Data Quality Control and Notes for the Reporting Tool
• Please provide any comments on whether the data you provide covers the entire country, or is from a selected sample (if so, please provide details on what the data represents, as well as any assumptions made to extrapolate the data to a national figure).

Measurement frequency

Continuously

Disaggregation
Explanation of the numerator
Explanation of the denominator
Strengths and weaknesses

Treatment of latent TB infection will reduce the incidence of developing TB disease in People living with HIV who are infected with TB but who have no active TB disease. To include clients who are given at least one dose is relatively easy, even in resource- limited settings. This information is the minimum necessary to ensure that TB preventive therapy is being offered to HIV-positive clients without evidence of active TB. However, unless further data are collected, this indicator provides no information about how many clients adhere to or complete the TB preventive therapy course. Much greater resources are required to collect more complete data on adherence or completion, but programmes may wish to undertake periodic studies to establish, for example, adherence rates, and the accuracy of the screening questionnaire.

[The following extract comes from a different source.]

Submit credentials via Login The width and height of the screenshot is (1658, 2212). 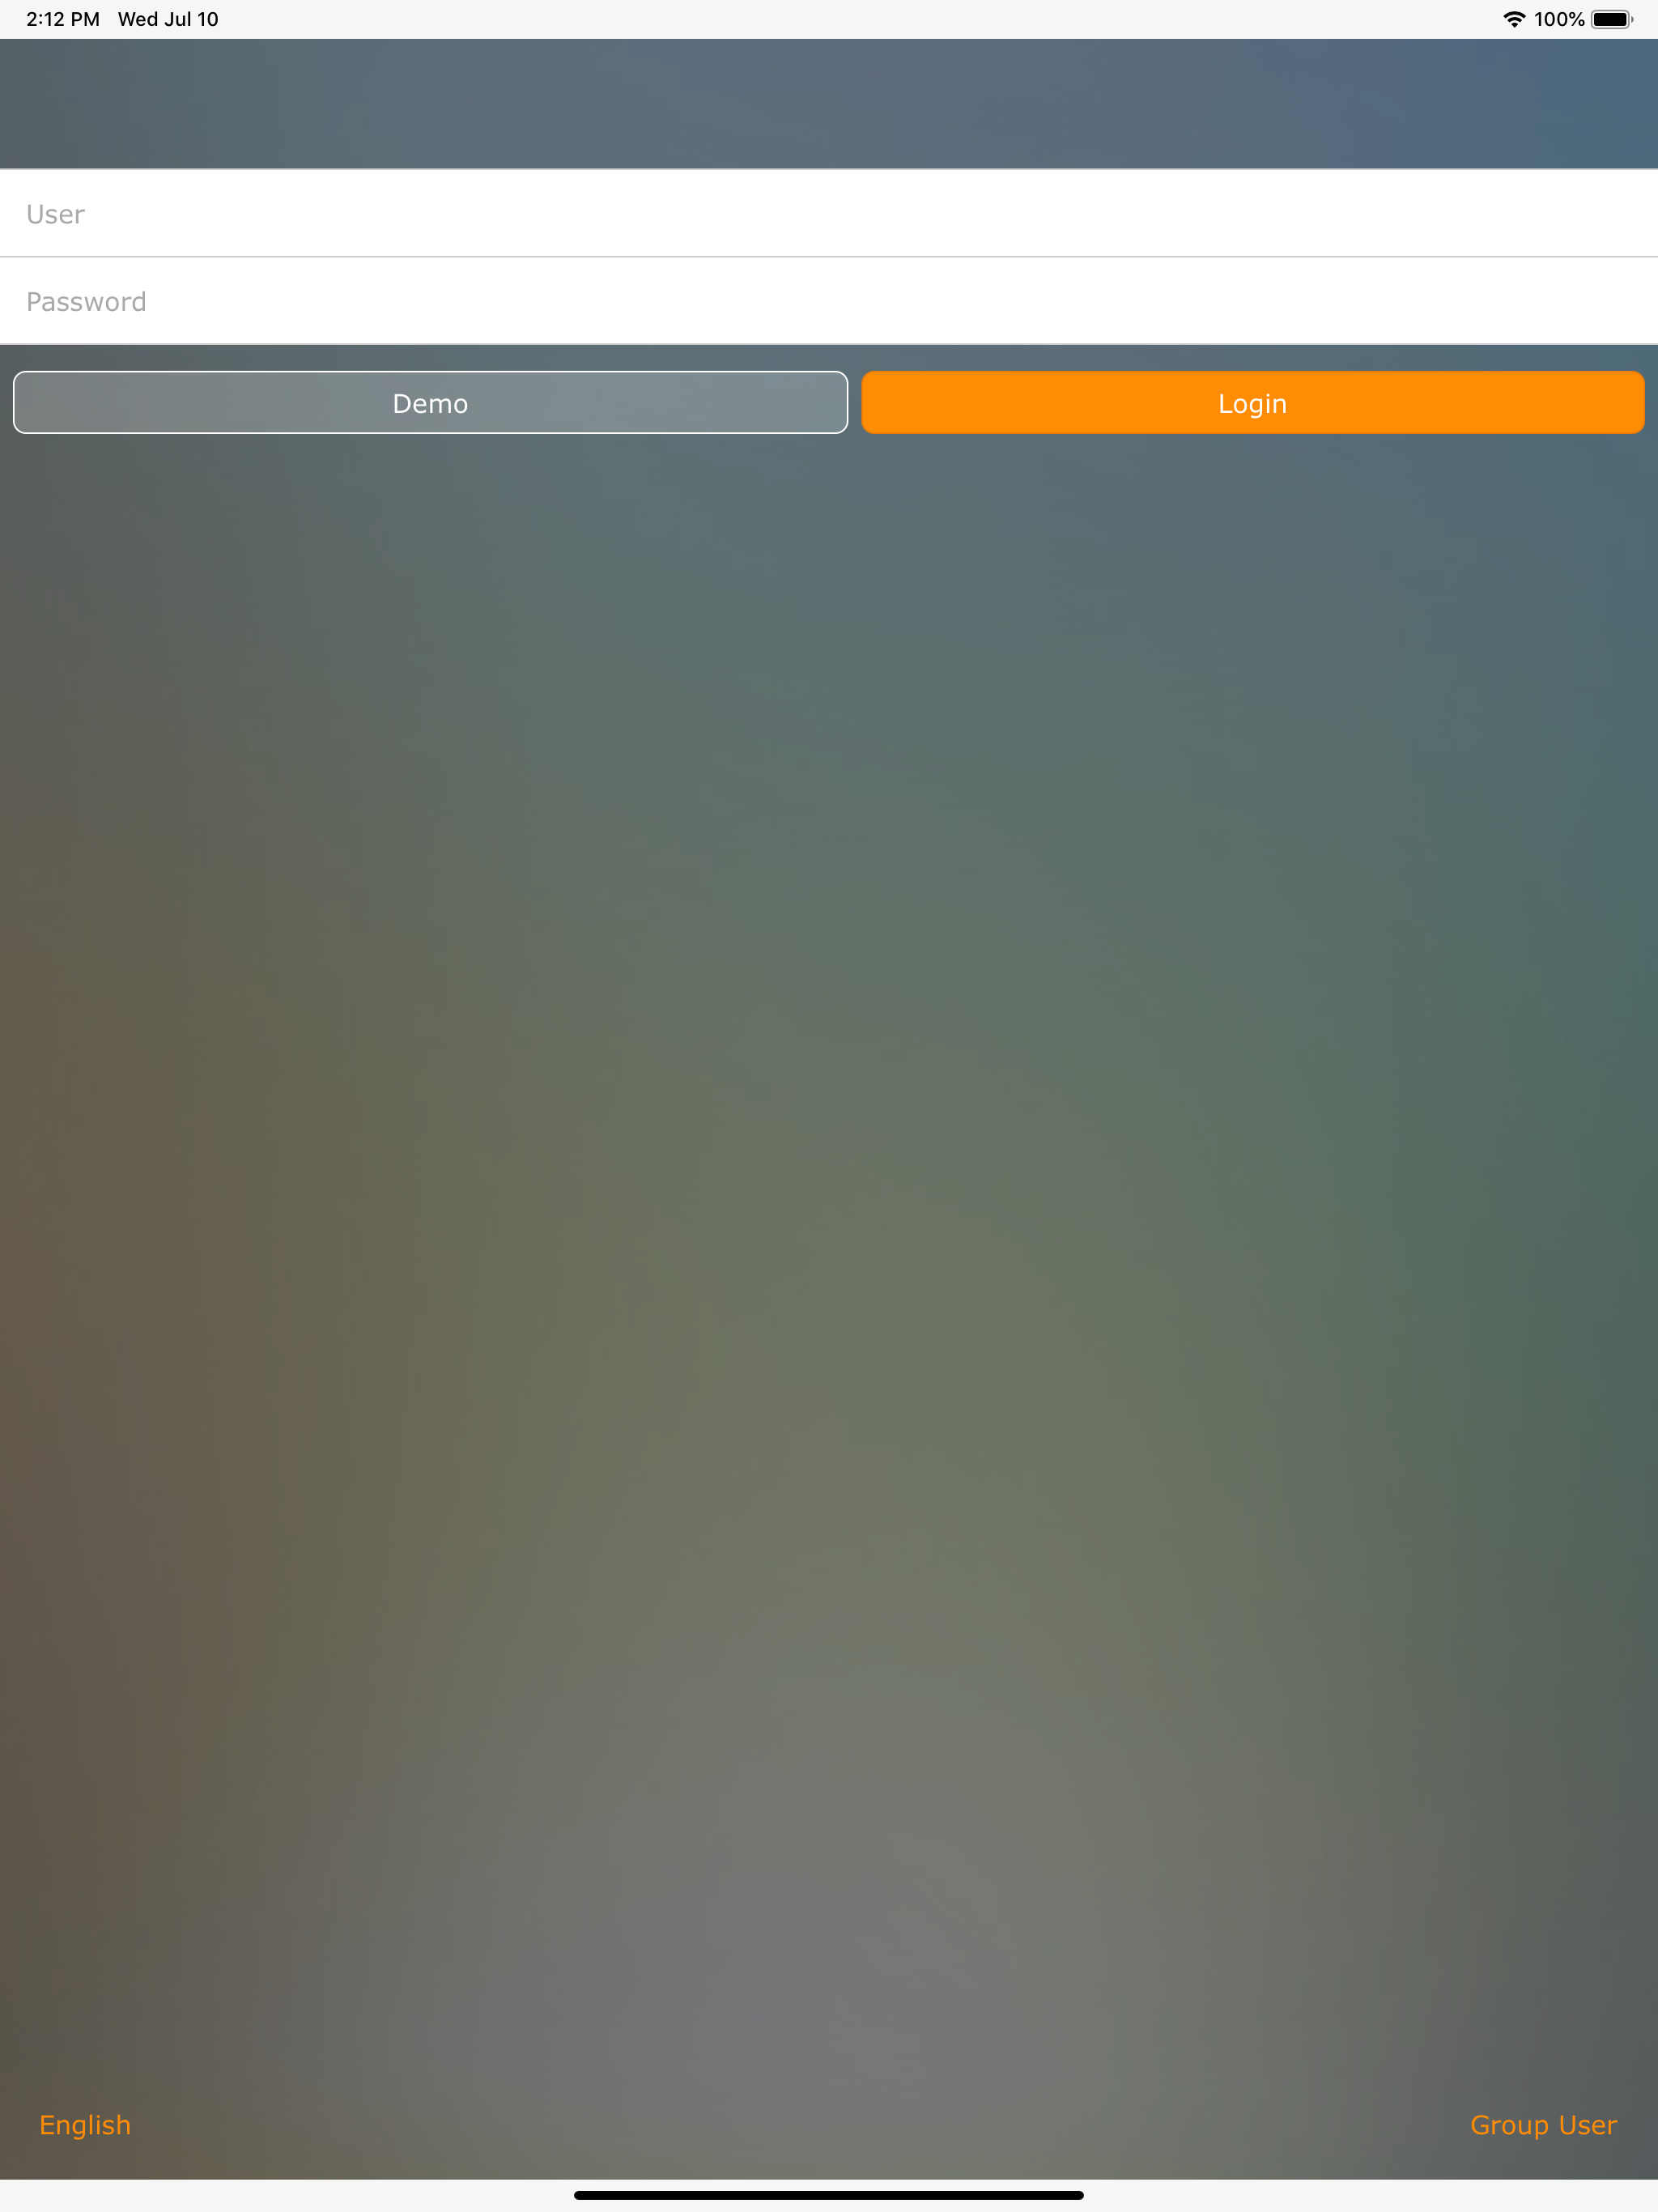(1252, 403)
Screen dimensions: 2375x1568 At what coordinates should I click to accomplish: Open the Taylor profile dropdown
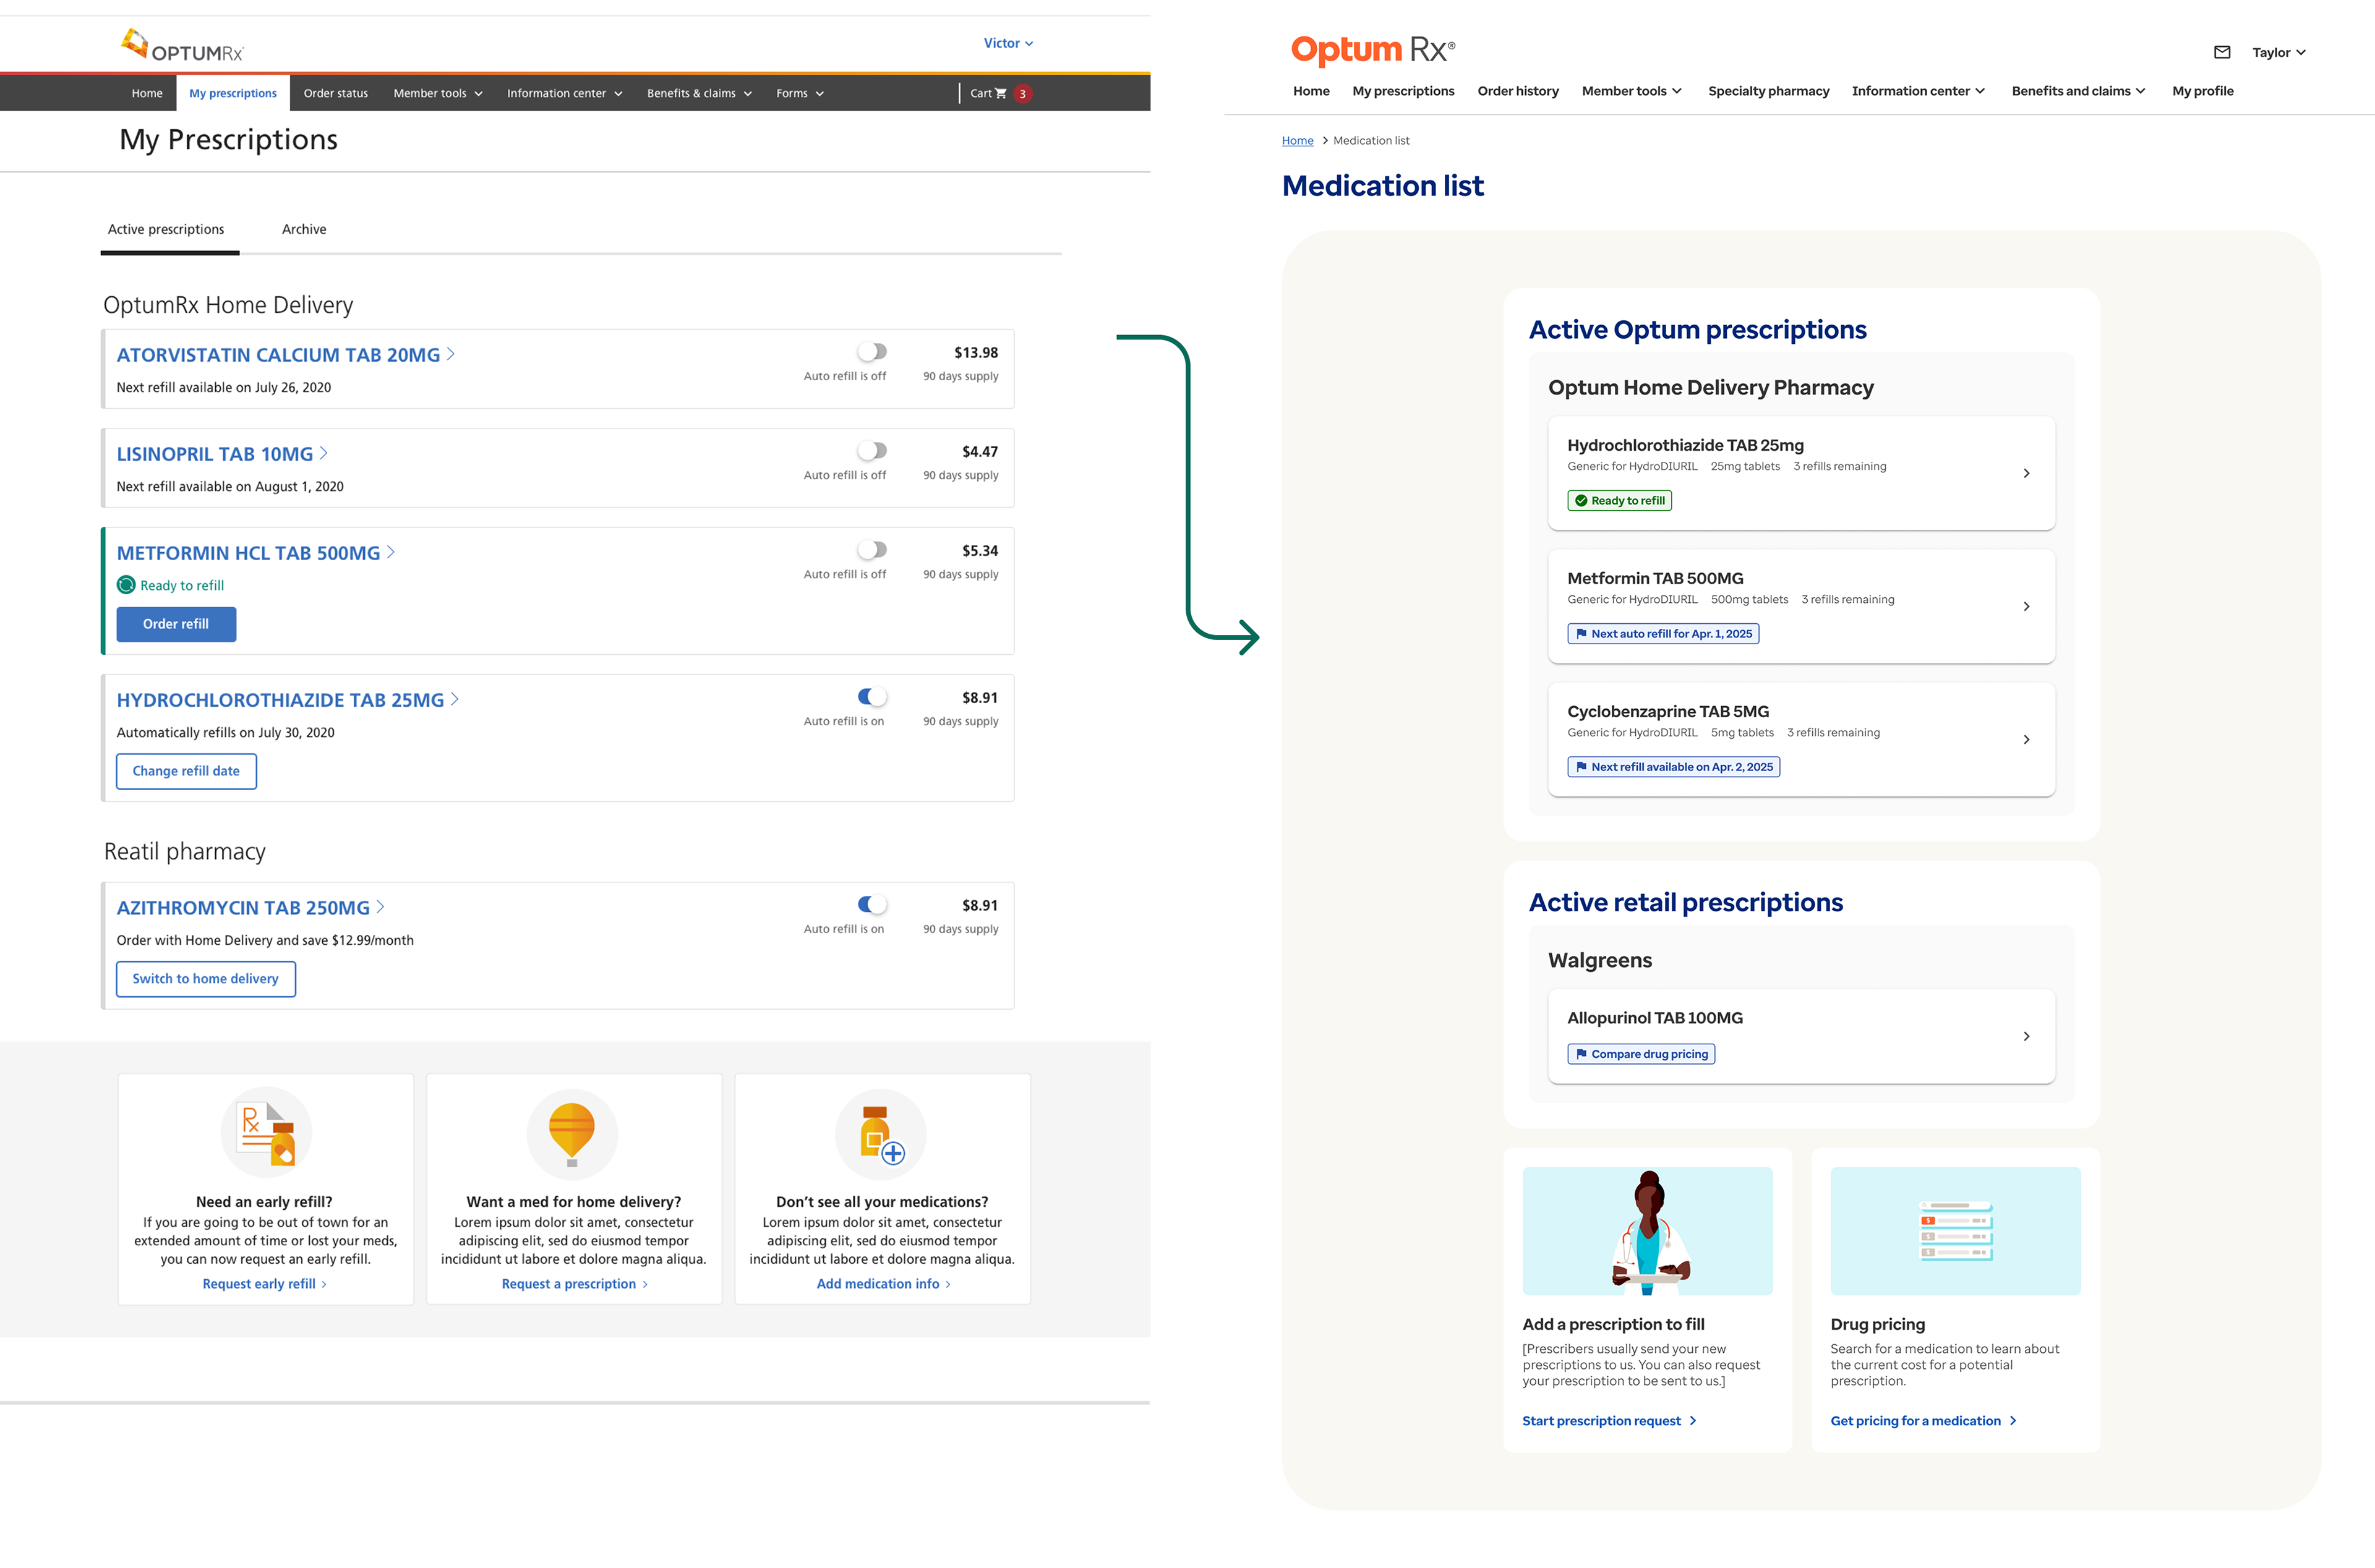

Additional considerations:
A pharmacy based TB preventive therapy (INH) register should record client attendance to collect further drug supplies (usually monthly). From this register, facilities would be able to report the number of new, and continuing cases and treatment completion on a quarterly basis. If such information is collected routinely, the indicator of choice would be 'the number of HIV-positive clients completing treatment of latent TB infection, as a proportion of the total number of HIV-positive clients started on such treatment".
From pilot testing sites it is apparent that 10–50% of clients who test HIV-positive can be expected to start TB preventive therapy; some will not meet the eligibility criteria, some will decline and some will drop out during the screening process. The proportion likely to start TB preventive therapy depends on the screening algorithm used (for example, using tuberculin skin test as a screening tool reduces the number that are eligible) and also on the type of facility at which HIV diagnosis is made.
Among hospital or clinical referrals, more sick patients would be ineligible for treatment of latent TB infection. Higher proportions would be expected from sites linked to PMTCT or stand-alone VCT centres. Most programmes would aim for at least 50% of people newly enrolled in HIV care starting IPT during the year.

Data utilization: If low value, explore reasons why and compare disaggregated data with the national average to identify places needing special attention and reasons for suboptimal coverage. Explore further available data on completion of TBPT/IPT.